What happens if your employee leaves your company before he repays the loan? You may require the employee to completely repay the loan. If he is unable to do so, then you'll reduce his or her plan account by the balance on the loan and treat it as an actual distribution, reported on Form 1099-R.

The employee can avoid the immediate income tax consequences if he is able to make up the amount of the loan's outstanding balance from other sources within 60 days and roll over this amount to an IRA or eligible retirement plan.

If your employee is in the armed forces, you may suspend the loan repayments during the employee's period of active duty and then extend the loan repayment period by this same amount of time.

If during a leave of absence, an employee's salary is reduced and considered insufficient to repay the loan, you may suspend repayment for up to a year. Unlike the exception for active members of the armed forces, the loan repayment period isn't extended and the employee may need to increase the scheduled payment amounts to pay off the loan in the originally scheduled period.

Some plans require a participant's spouse to consent to the loan in writing before making a loan. A few plans may require consent only for loans totaling more than $5,000. Most profit-sharing and 401(k) plans do not require spousal consent for a loan, regardless of the amount.

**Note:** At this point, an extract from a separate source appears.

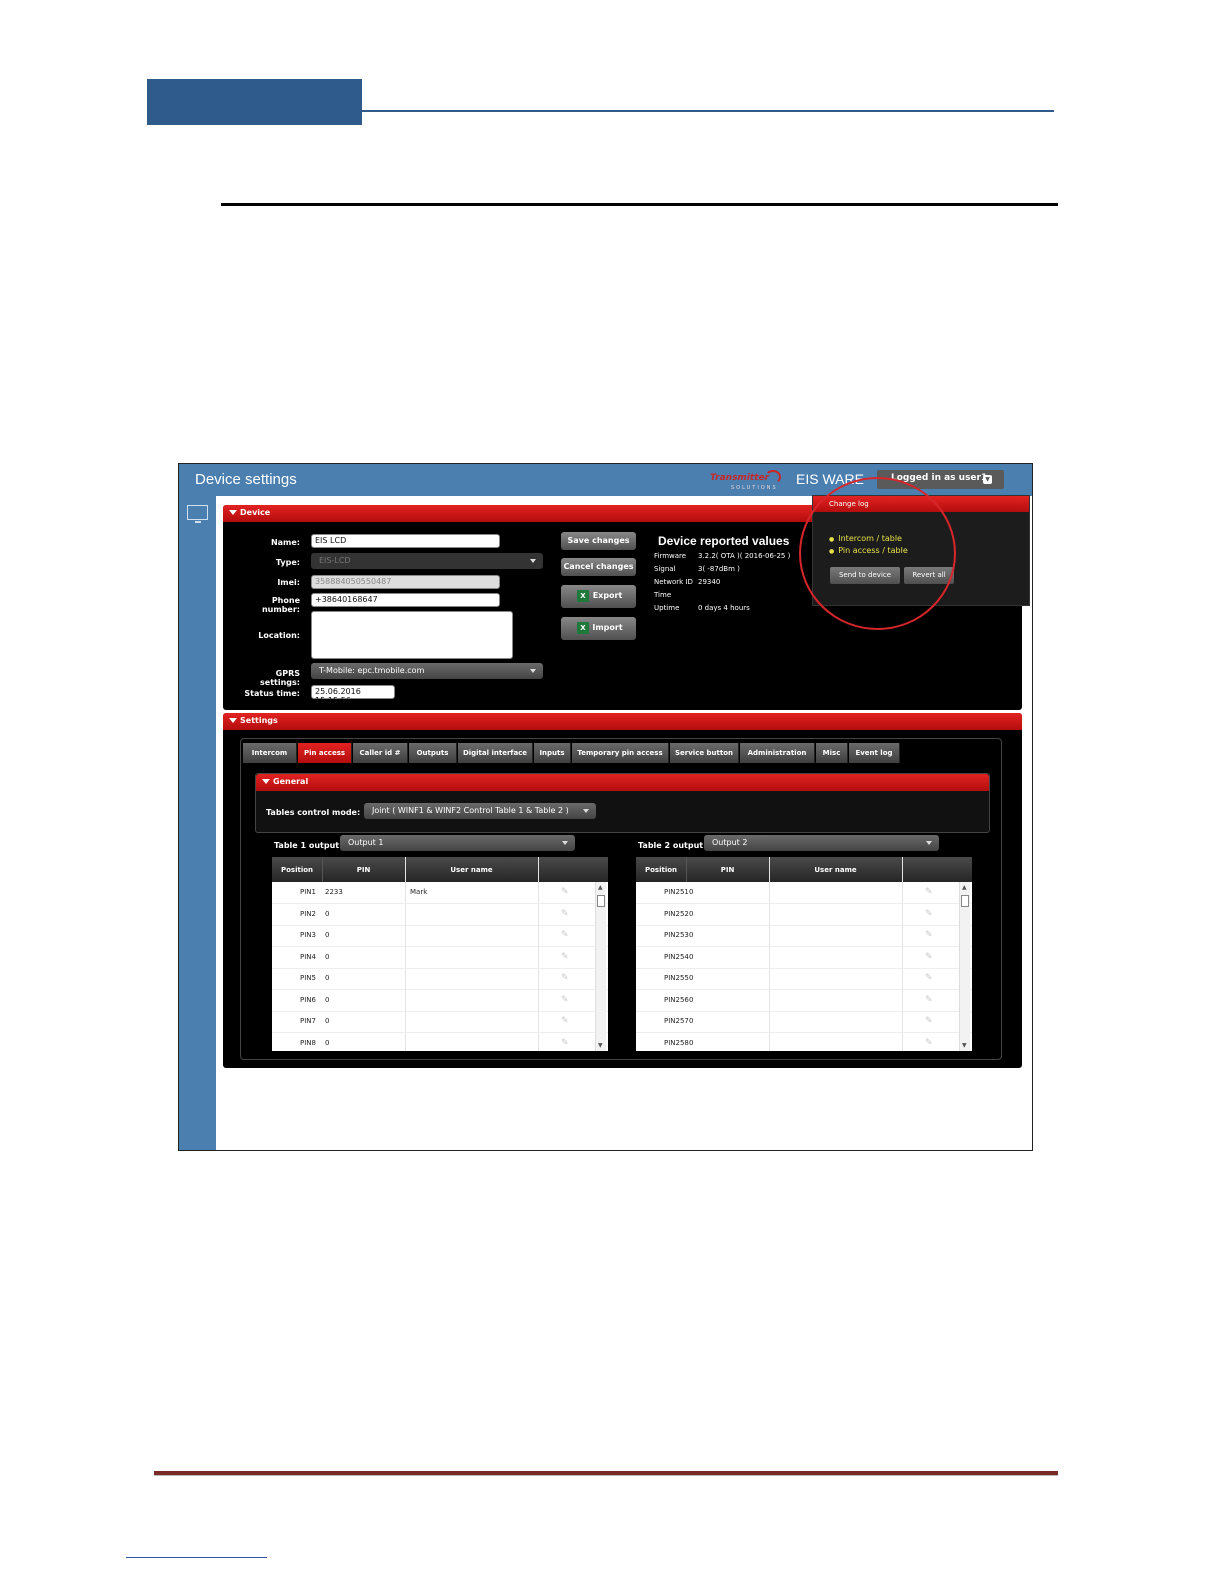  Describe the element at coordinates (778, 753) in the screenshot. I see `tab-administration: Administration` at that location.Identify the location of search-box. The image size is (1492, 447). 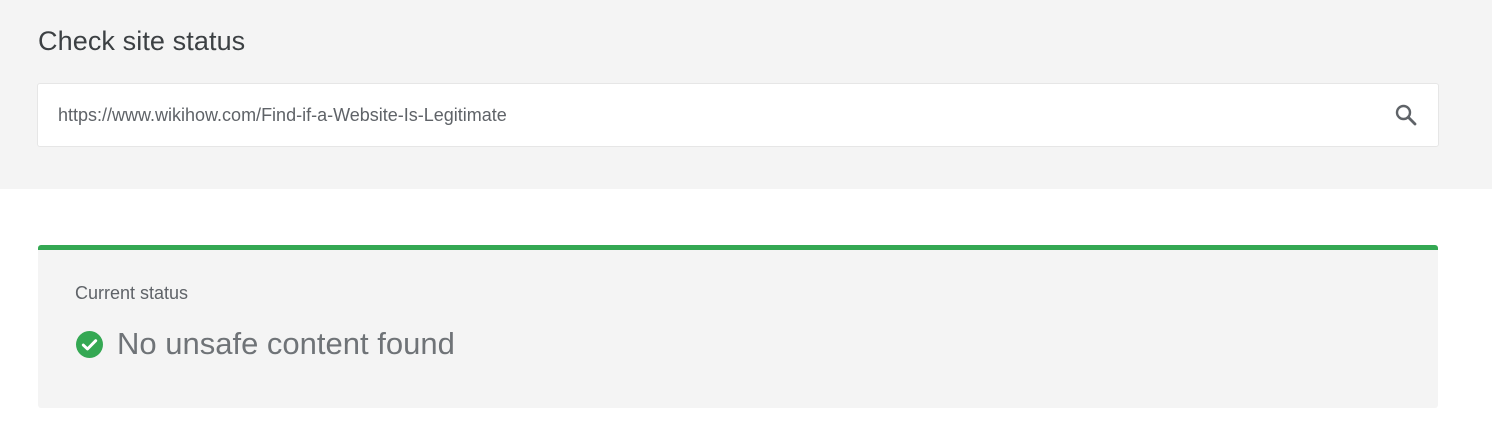
(738, 115).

Spousal consent is only valid if it's in writing and witnessed by a notary public or the plan administrator and is made no earlier than the beginning of the 90-day period ending on the date that the loan is secured by the accrued benefit.

So what happens if you run into a problem with one of the loans from your retirement plan, such as an employee who doesn't meet the repayment schedule because you forgot to deduct the amounts from the employee's salary or if you mistakenly allowed a loan that was more than the limit stated in the plan?

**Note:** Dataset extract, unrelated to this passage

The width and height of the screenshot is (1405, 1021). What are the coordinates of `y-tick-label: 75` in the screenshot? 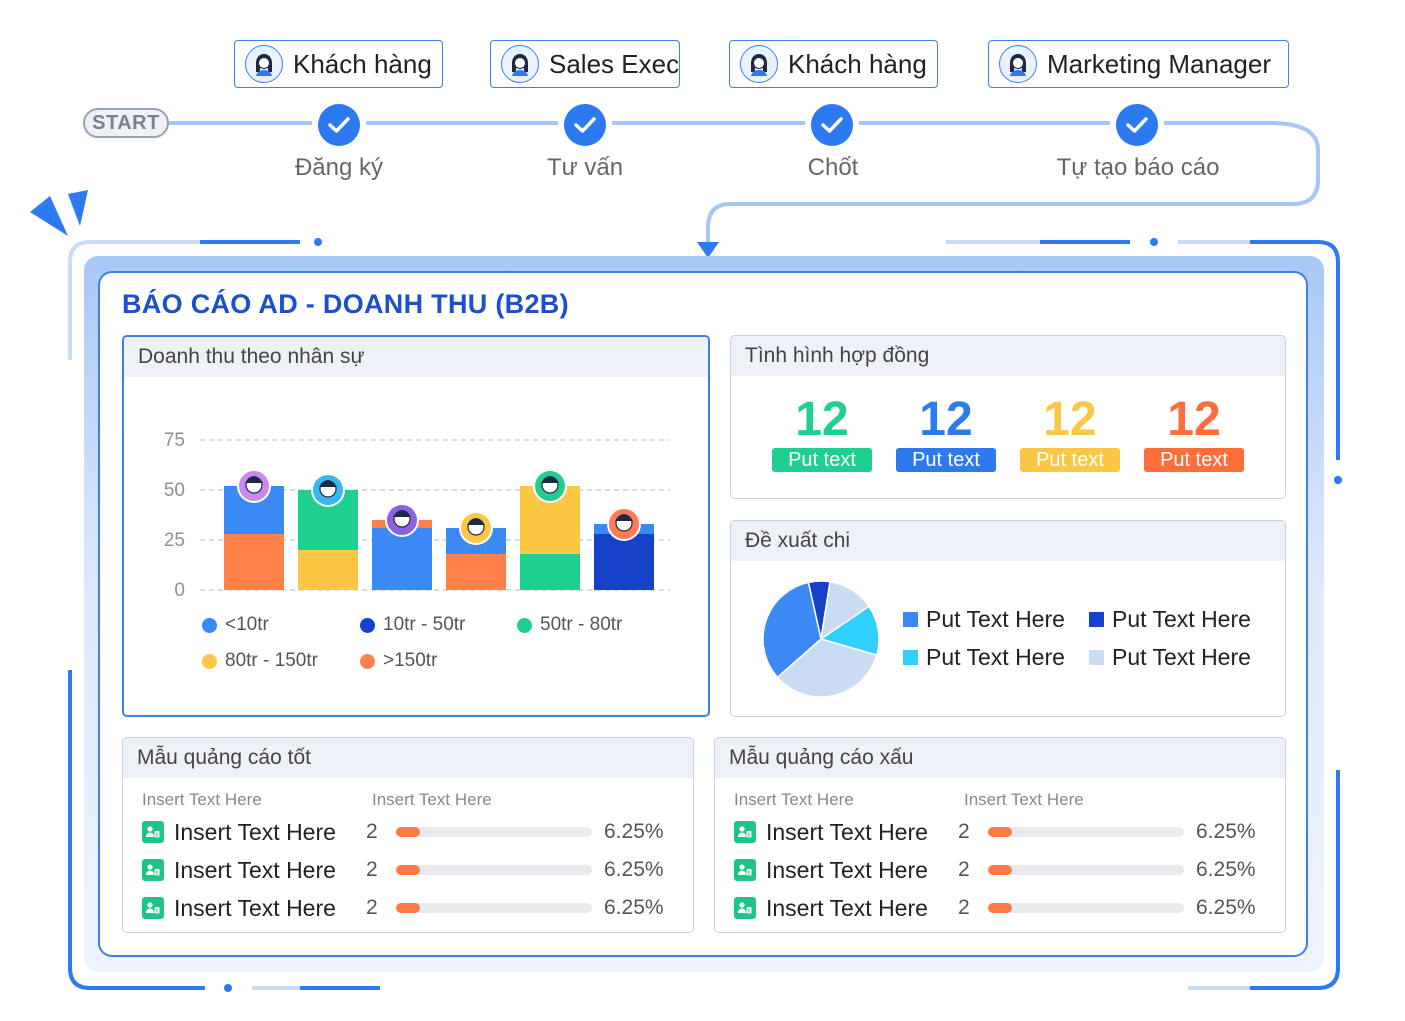 It's located at (174, 440).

A plan loan failure can be corrected through the IRS Voluntary Correction Program. If a defaulted loan is still within the 5-year repayment period, you may be able to reamortize the loan without having to report the loan as a distribution on Form 1099-R. The loan should be reamortized so that it's repaid before the fifth anniversary of the date the money was first paid out of the plan. Remember to count the five years from the date your employee received the money and not from the first repayment date.

Alternatively, if too much time has passed for the loan to be re-amortized, you can request to issue the Form 1099-R reporting the deemed distribution in the year of the correction instead of the year the loan went into default.

Should employees borrow from their retirement plan?

Before an employee decides to take a loan from their retirement account, they should consult a financial planner who will help them decide if this is the best option for them or if it would be better to obtain a loan from a financial institution or other source.